*** Opening of TEXT BLOCK ***
= Honey Bee Genome Sequencing Consortium =

The Honey Bee Genome Sequencing Consortium is an international collaborative group of genomics scientists, scientific organisations and universities trying to decipher the genome sequences of the honey bee (Apis mellifera). It was formed in 2001 by American scientists. In the US, the project is funded by the National Human Genome Research Institute (a division of the National Institutes of Health (NIH)), the United States Department of Agriculture (USDA), the Texas Agricultural Experiment Station, the University of Illinois Sociogenomics Initiative, and various beekeepers association and the bee industry.

First scientific findings show that the honey bee genome may have evolved more slowly than the genomes of the fruit fly and malaria mosquito. The bee genome contains versions of some important mammalian genes.

The complete genome of Apis mellifera has been sequenced and consists of 10,000 genes with approximately 236 million base pairs. The size of the genome is a tenth of the human genome.
The Western honey bee gene sequence showed 163 chemical receptors for smell but only 10 for taste. Besides the discovery of new genes for the use of pollen and nectar, researchers found that, in comparison with other insects, Apis mellifera has fewer genes for immunity, detoxification and the development of the cuticula.
The population genetic analysis showed Africa as the origin and hypothesized that the spread into Europe happened in at least two independent waves.

Data from the scientific collaboration was made available on BeeBase led by Texas A&M University.

BeeSpace led by the University of Illinois is an effort to complete a web navigable catalog of related information.
*** Close of TEXT BLOCK ***
*** Opening of RECORDED INFORMATION ***
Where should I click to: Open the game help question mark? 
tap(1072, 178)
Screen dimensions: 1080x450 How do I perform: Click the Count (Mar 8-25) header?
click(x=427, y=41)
*** Close of RECORDED INFORMATION ***
- [WORK INSTRUCTION 1]:
Print the stretch of the honey bee genome article from "The complete genome" through "of the cuticula.".
- [WORK INSTRUCTION 2]:
According to the honey bee genome article, in what year was the consortium formed?
- [WORK INSTRUCTION 3]:
The honey bee genome article says Apis mellifera has fewer genes than other insects for some purposes. List those purposes.
The listing comes from a separate source and has no connection to the honey bee genome article.

- [TASK RESPONSE 1]:
The complete genome of Apis mellifera has been sequenced and consists of 10,000 genes with approximately 236 million base pairs. The size of the genome is a tenth of the human genome.
The Western honey bee gene sequence showed 163 chemical receptors for smell but only 10 for taste. Besides the discovery of new genes for the use of pollen and nectar, researchers found that, in comparison with other insects, Apis mellifera has fewer genes for immunity, detoxification and the development of the cuticula.

- [TASK RESPONSE 2]:
2001

- [TASK RESPONSE 3]:
Immunity, detoxification, and the development of the cuticula.